### Exercise 1:
Return verbatim the part of the records that opens with the line containing "Viewport: 1023px width, 556px height." and runs through the end of the records, leaving out the pictures.

-- START OF Text provided --

New France
From Wikipedia, the free encyclopedia
|
New France (French: la Nouvelle-France) was the area colonized by France in North America during a period extending from the exploration of the Saint Lawrence River, by Jacques Cartier in 1534, to the cession of New France to Spain and Britain in 1763. At its peak in 1712 (before the Treaty of Utrecht), the territory of New France extended from Newfoundland to the Rocky Mountains and from Hudson Bay to the Gulf of Mexico. The territory was then divided in five colonies, each with its own administration: Canada, Acadia, Hudson Bay, Newfoundland and Louisiana.
Contents |
[edit] Early exploration
Around 1523, the Italian navigator Giovanni da Verrazzano convinced King Francis I of France to commission an expedition to find a western route to Cathay in Asia. Late in 1523, Verrazzano set sail in Dieppe, eventually crossing the Atlantic in 1524 on a small caravel with 53 men. After exploring the coast of the present-day Carolinas, he headed north along the coast, eventually anchoring in the Narrows of New York Bay. The first European to discover the site of present-day New York, he named it Nouvelle-Angoulême in honour of the king, the former count of Angoulême. Verrazzano's voyage convinced the king to seek to establish a colony in the newly discovered land.
In 1534, Jacques Cartier planted a cross in the Gaspé peninsula and claimed the land in the name of King Francis I. He called it Canada then. It was the first Province of New France. However, initial French attempts at settling the region met with failure. French fishing fleets, however, continued to sail to the Atlantic coast and into the St. Lawrence River, making alliances with First Nations that would become important once France began to occupy the land. French merchants soon realized the St. Lawrence region was full of valuable fur, especially of beaver, which were becoming rare in Europe, as the European beaver had almost been driven to extinction. Eventually, the French crown decided to colonize the territory to secure and expand its influence in America.

-- END OF Text provided --

### Exercise 2:
Supply the next part of the text on New France, picking up right after its last sentence.

-- START OF Dataset content --

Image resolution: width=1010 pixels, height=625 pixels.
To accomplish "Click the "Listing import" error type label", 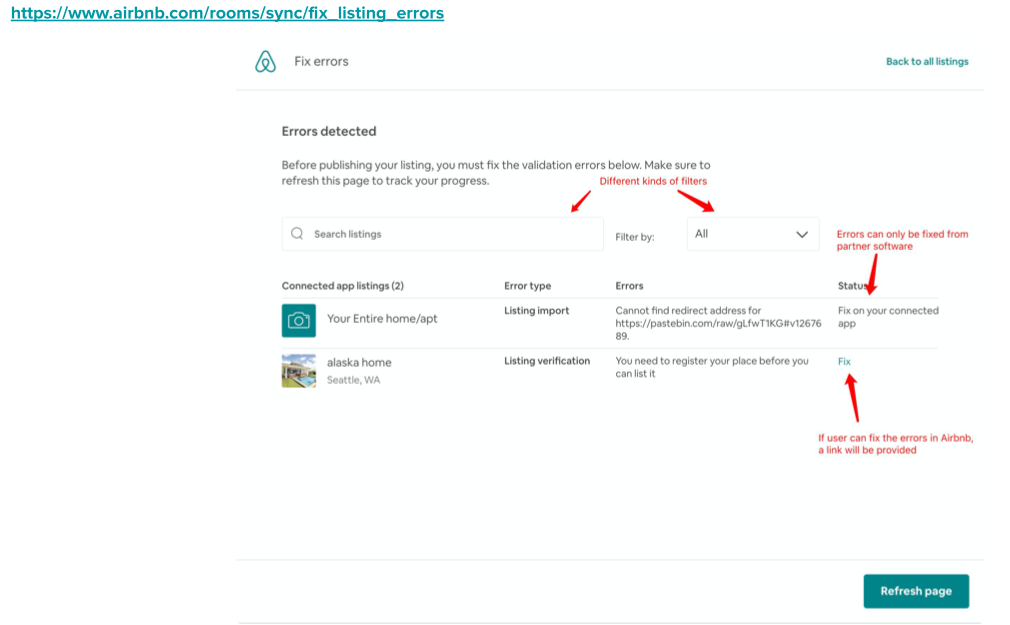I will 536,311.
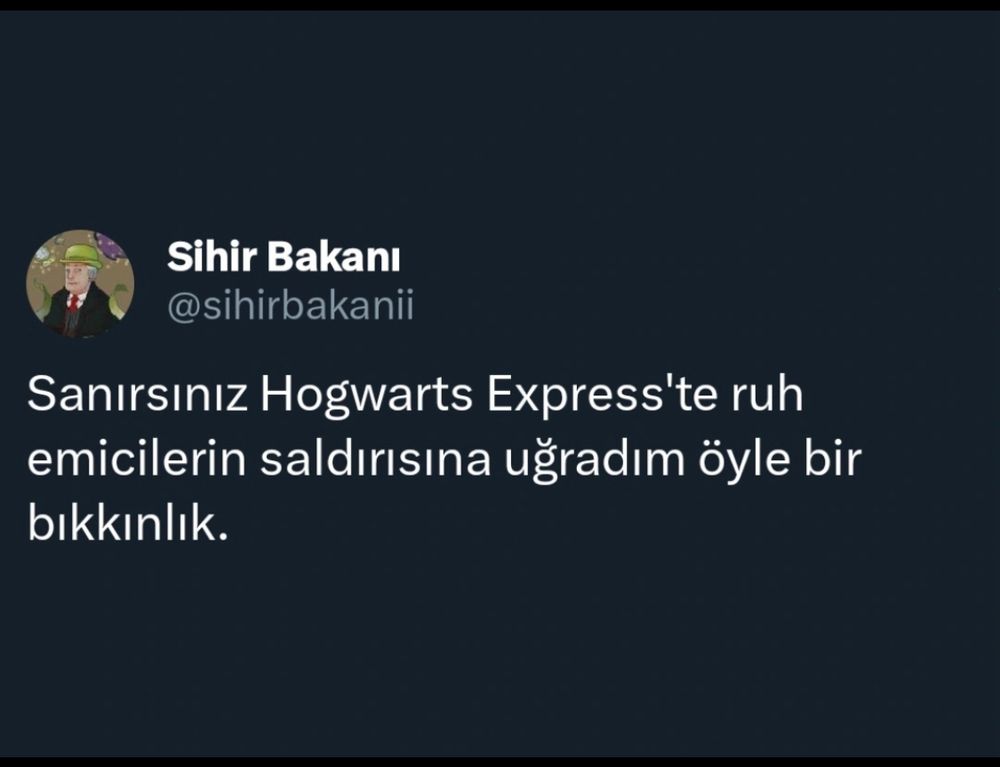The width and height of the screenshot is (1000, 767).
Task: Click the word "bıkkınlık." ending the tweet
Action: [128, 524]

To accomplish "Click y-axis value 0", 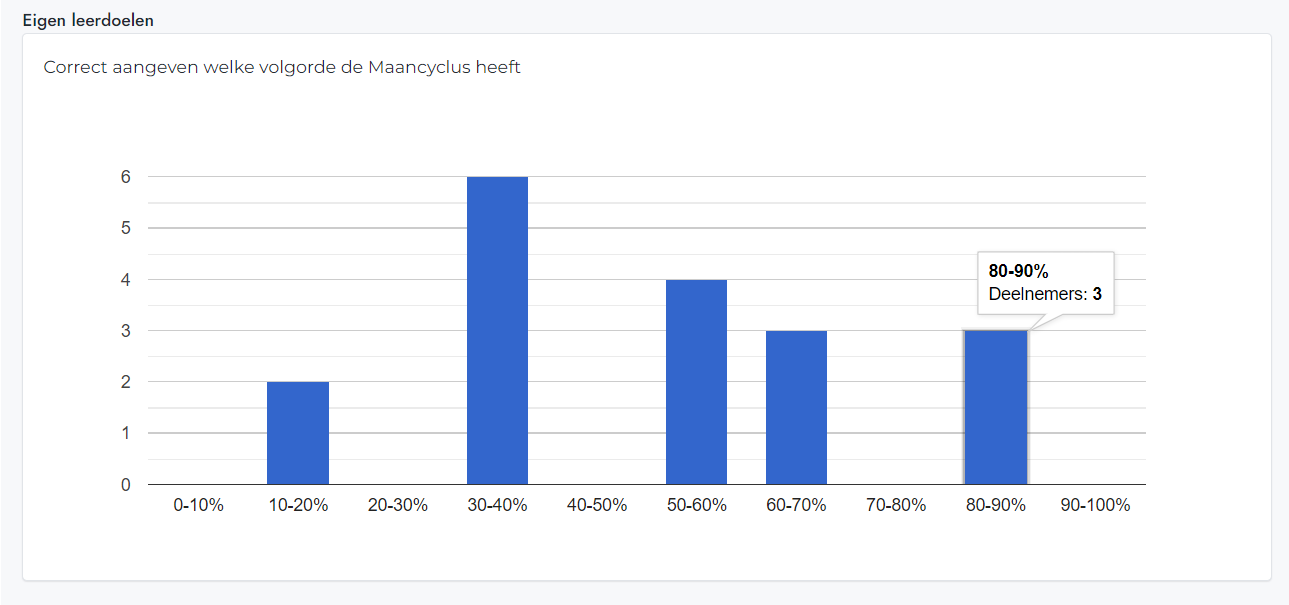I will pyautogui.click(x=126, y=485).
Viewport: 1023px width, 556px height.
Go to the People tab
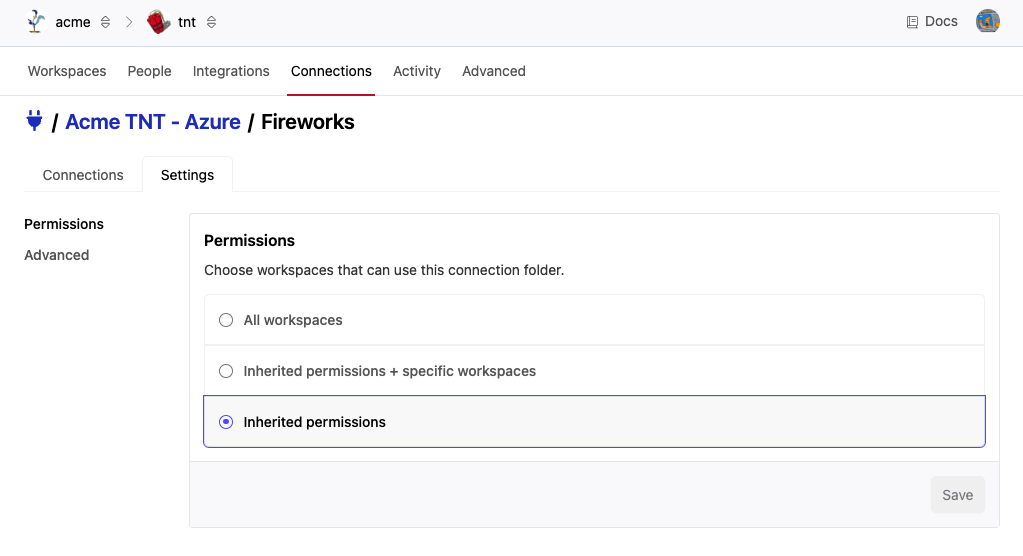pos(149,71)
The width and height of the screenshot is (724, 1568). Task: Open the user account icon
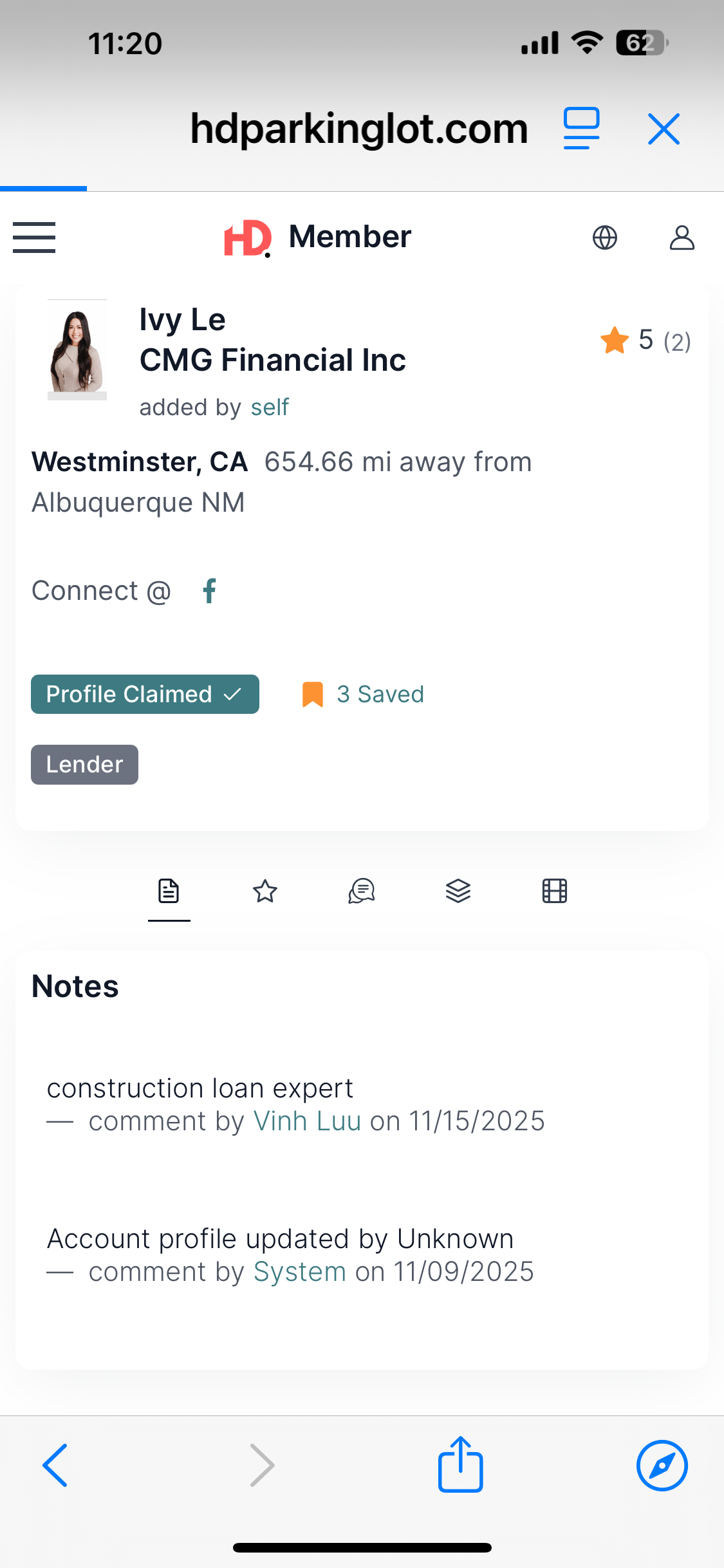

-- END OF Dataset content --

### Expected answer 1:
Viewport: 1023px width, 556px height.
Go to the People tab
pos(149,71)
The width and height of the screenshot is (724, 1568). Task: Open the user account icon

### Expected answer 2:
Another early French attempt at settlement in North America was Fort Caroline, established in what is now St. Augustine, Florida in 1564, south of Jacksonville. Intended as a haven for Huguenots, Caroline was founded under the leadership of René Goulaine de Laudonnière and Jean Ribault. It was sacked by the Spanish led by Pedro Menéndez de Avilés which then established the settlement of St. Augustine on September 20, 1565.
Acadia and Canada were inhabited by indigenous nomadic Algonquin peoples and sedentary Iroquoian peoples. These lands were full of unexploited and valuable natural riches which attracted all of Europe (France, the Netherlands, and England). By the 1580s, French trading companies had been set up, and ships were contracted to bring back furs. Much of what has transpired between the natives and their European visitors around that time is not known for lack of historical records.
Early attempts at establishing permanent settlements were failures. In 1598, a trading post was established on Sable Island, off the coast of Acadia, but was unsuccessful. In 1600, a trading post was established at Tadoussac, but only five settlers survived the winter. In 1604, a settlement was founded at Île-Saint-Croix on Baie François (Bay of Fundy) which was moved to Port-Royal in 1605, only to be abandoned in 1607, reestablished in 1610, and destroyed in 1613, after which settlers moved to other nearby locations.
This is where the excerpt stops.